• **TASK OBJECTIVE**: Reproduce word for word the part of the material that begins with the line containing "Select the 'Development to sell or hold' node", including that line, and continues through the end of the material. Leave the pictures out.

----

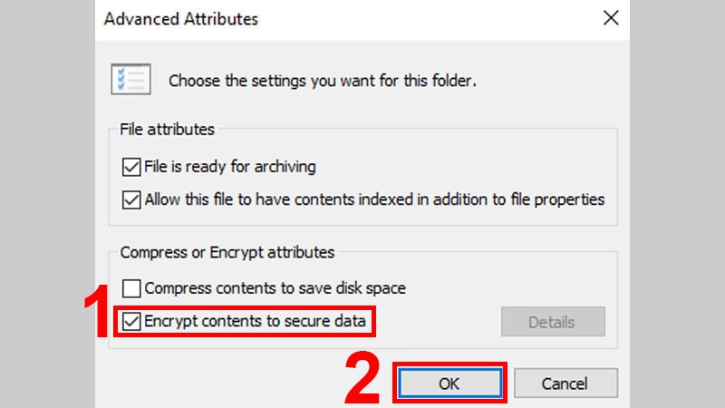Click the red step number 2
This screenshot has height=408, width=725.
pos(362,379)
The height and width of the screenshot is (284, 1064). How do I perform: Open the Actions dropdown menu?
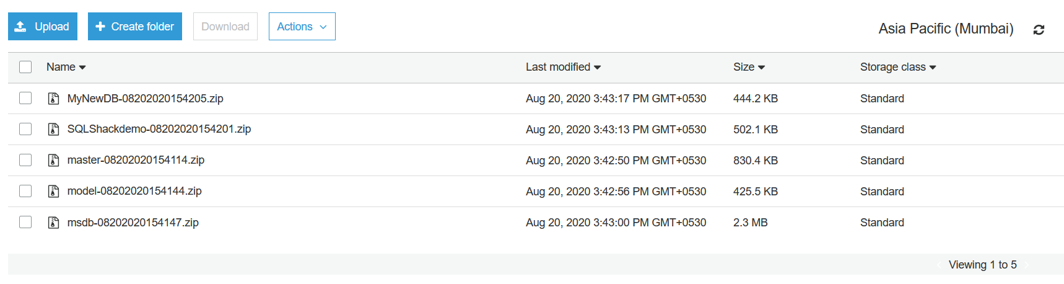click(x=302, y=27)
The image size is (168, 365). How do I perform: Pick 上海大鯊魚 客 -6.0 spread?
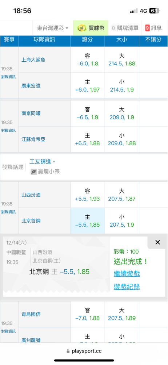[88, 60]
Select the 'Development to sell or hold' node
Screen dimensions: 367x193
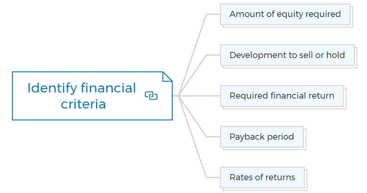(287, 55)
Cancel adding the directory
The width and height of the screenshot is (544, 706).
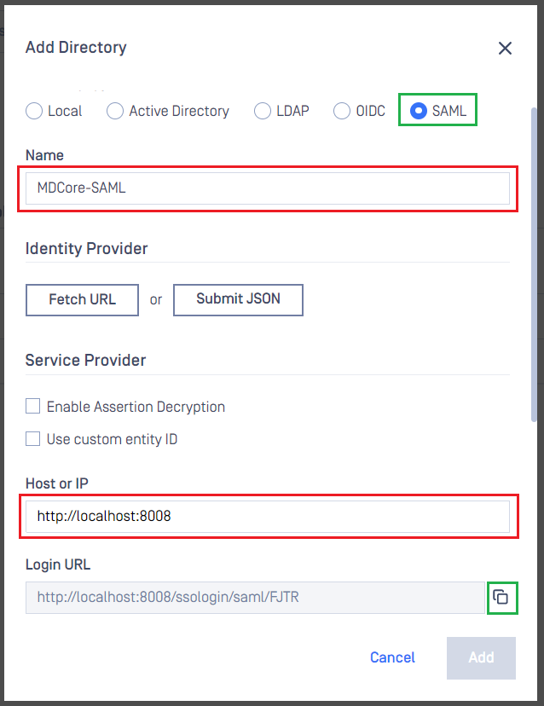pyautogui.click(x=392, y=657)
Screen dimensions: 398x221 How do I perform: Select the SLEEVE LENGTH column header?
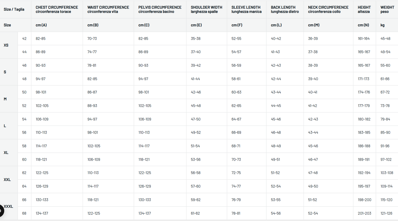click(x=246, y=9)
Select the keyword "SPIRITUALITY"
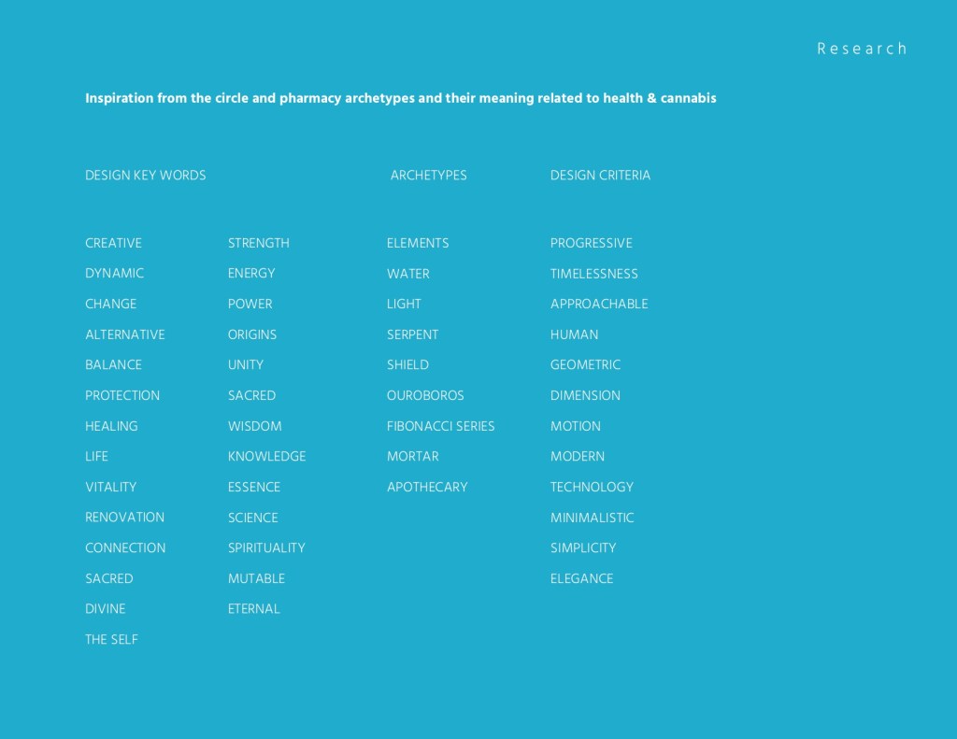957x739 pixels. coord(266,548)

----

• **ANSWER IN FULL**:
Select the 'Development to sell or hold' node
Screen dimensions: 367x193
(287, 55)
Cancel adding the directory
The width and height of the screenshot is (544, 706).
pyautogui.click(x=392, y=657)
Screen dimensions: 398x221 How do I perform: Select the SLEEVE LENGTH column header?
click(x=246, y=9)
Select the keyword "SPIRITUALITY"
957x739 pixels. coord(266,548)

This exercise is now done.